The majority of the ads focused instead on brand and product promotion, which may be unsurprising; after all, these are ads. The only reason they exist in the first place is to sell more hard lemonade or mid-shelf vodka. The researchers contend alcohol companies can do better, particularly if they make the active choice to tell consumers to drink responsibly. Unlike tobacco companies, which are required by federal law to warn of smoking’s dangers on their packaging, the only constraint alcohol faces is that no one be seen consuming it in any promotional message.
So why do they pretend to care? The researchers don’t have a well-defined answer. It could be because perceived good will is better than no good will, or because, as the team found, 87 percent of the industry is already doing it. “Drink responsibly,” or some incarnation of that sentiment, furnishes the ad to give consumers the impression of consistency, as if the remaining 13 percent isn’t simply indifferent, but reckless.

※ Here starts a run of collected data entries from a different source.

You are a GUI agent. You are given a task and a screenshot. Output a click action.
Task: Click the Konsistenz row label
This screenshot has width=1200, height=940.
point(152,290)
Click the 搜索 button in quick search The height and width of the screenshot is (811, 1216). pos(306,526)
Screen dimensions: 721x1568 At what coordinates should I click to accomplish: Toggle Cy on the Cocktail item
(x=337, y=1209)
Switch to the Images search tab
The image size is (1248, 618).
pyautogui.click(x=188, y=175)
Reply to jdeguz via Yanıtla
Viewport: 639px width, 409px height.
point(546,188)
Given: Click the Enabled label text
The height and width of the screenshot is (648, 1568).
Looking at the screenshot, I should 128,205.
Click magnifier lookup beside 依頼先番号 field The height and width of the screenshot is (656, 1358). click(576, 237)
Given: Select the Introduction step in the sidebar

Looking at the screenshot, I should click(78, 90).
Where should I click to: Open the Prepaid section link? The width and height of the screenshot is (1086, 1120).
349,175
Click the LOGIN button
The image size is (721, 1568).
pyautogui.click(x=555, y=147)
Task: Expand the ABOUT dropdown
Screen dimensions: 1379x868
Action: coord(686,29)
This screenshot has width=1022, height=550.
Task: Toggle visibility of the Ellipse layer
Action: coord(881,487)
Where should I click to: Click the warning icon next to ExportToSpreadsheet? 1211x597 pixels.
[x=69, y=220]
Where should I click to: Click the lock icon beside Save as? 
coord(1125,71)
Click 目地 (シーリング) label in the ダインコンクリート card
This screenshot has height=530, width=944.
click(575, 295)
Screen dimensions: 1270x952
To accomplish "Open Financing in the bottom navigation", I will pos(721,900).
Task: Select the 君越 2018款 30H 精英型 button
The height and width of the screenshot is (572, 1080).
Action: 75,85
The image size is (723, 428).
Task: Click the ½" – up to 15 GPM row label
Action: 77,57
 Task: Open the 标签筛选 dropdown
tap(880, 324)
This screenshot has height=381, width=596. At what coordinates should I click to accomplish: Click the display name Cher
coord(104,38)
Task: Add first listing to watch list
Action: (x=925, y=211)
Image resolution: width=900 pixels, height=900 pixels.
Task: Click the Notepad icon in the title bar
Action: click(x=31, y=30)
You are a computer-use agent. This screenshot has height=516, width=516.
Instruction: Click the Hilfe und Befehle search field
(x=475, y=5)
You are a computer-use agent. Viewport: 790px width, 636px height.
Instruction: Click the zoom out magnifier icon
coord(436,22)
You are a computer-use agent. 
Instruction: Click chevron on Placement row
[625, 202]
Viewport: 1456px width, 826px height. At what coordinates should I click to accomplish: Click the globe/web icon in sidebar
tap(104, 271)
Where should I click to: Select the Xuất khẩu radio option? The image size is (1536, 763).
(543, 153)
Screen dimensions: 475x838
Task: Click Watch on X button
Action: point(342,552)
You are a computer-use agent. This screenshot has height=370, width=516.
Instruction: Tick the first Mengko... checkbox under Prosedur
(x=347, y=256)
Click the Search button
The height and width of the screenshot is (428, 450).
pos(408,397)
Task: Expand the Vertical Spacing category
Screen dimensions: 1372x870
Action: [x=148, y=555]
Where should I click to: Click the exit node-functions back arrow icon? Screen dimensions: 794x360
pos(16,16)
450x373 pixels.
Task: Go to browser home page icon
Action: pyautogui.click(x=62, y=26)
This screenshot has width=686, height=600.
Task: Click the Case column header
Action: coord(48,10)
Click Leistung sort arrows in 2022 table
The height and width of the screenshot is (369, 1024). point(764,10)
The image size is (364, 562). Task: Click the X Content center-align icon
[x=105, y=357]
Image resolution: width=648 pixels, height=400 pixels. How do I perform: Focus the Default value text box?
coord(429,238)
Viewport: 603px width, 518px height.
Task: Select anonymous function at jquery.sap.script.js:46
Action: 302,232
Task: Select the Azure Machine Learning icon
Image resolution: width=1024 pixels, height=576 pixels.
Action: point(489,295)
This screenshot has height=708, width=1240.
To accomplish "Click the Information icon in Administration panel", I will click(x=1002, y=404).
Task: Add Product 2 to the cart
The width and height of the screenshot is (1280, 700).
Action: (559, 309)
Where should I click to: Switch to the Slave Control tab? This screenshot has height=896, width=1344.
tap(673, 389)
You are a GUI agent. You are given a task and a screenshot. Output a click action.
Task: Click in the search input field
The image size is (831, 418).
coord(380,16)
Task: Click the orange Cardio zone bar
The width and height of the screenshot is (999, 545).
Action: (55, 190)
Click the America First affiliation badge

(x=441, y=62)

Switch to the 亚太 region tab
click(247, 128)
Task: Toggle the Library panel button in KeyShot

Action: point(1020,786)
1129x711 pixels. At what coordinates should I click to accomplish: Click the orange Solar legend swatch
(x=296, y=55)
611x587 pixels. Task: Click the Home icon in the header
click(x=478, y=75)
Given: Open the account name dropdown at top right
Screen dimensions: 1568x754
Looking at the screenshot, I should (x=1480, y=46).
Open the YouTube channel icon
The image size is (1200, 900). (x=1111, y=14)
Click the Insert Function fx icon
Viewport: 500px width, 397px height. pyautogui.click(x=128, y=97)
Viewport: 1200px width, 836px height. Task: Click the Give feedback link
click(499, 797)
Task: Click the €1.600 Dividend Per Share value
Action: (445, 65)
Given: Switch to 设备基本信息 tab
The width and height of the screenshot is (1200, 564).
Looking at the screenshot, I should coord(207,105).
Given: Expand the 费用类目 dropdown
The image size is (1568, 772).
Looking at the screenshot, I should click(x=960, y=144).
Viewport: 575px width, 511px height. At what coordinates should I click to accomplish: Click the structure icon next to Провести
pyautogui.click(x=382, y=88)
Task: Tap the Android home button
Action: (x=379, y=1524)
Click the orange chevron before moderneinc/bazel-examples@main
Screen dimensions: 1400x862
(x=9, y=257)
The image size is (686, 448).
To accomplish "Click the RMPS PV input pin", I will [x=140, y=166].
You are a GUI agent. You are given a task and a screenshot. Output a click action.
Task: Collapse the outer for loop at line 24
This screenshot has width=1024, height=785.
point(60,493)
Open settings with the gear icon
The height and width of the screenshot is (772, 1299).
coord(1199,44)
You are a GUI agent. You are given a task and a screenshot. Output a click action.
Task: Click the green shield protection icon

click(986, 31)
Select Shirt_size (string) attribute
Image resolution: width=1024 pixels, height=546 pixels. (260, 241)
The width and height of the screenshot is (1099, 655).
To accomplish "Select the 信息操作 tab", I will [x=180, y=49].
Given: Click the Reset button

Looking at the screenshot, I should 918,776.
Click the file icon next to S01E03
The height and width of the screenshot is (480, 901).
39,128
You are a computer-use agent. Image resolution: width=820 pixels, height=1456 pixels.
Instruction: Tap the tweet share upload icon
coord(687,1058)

The problem of why companies decide to advise us to be responsible is less concerning than the problem of how to handle it, the research team says. “We know from experience with tobacco that warning messages on product containers and in advertising can affect consumption of potentially dangerous products," said study leader Katherine Clegg Smith, an associate professor in the Department of Health, Behavior, and Society. "We should apply that knowledge to alcohol ads and provide real warnings about the negative effects of excessive alcohol use."
These would come in the form of prominent health warnings featured in bold text, not illegible micro-print buried at the bottom. For advertisers to adopt these practices, change would need to come at a legal level. They’d need to be verified as cognitively sound, the researchers argue, meaning they are sure to stick with people. Consumers may be surprised to learn, for instance, a person is killed in an alcohol-related car accident every 48 minutes, or that kids who start drinking before age 15 are four times more likely to become alcoholics than those who don’t drink until they hit 21.
So what does “drink responsibly” actually mean? DISCUS, the Distilled Spirits Council of the United States, for one, can’t answer that. The organization’s latest Code of Responsible Practices says only that “Responsible drinking statements should be included in beverage alcohol advertising, marketing materials, and promotional events where practicable.” It fails to define “responsible drinking” in any meaningful sense.
If the research is anything to go by, the National Institutes of Health defines safe drinking as consuming one drink per day if you are a woman and two drinks per day if you are a man. Of course, such a wholesome and mundane form of alcohol consumption isn’t befitting a high-res rave splashed inside a magazine. Those people aren’t drinking responsibly, you might think. Well, that’s where the alcohol companies have you, because technically speaking (and that’s the only type of speak that matters), those people aren’t drinking at all.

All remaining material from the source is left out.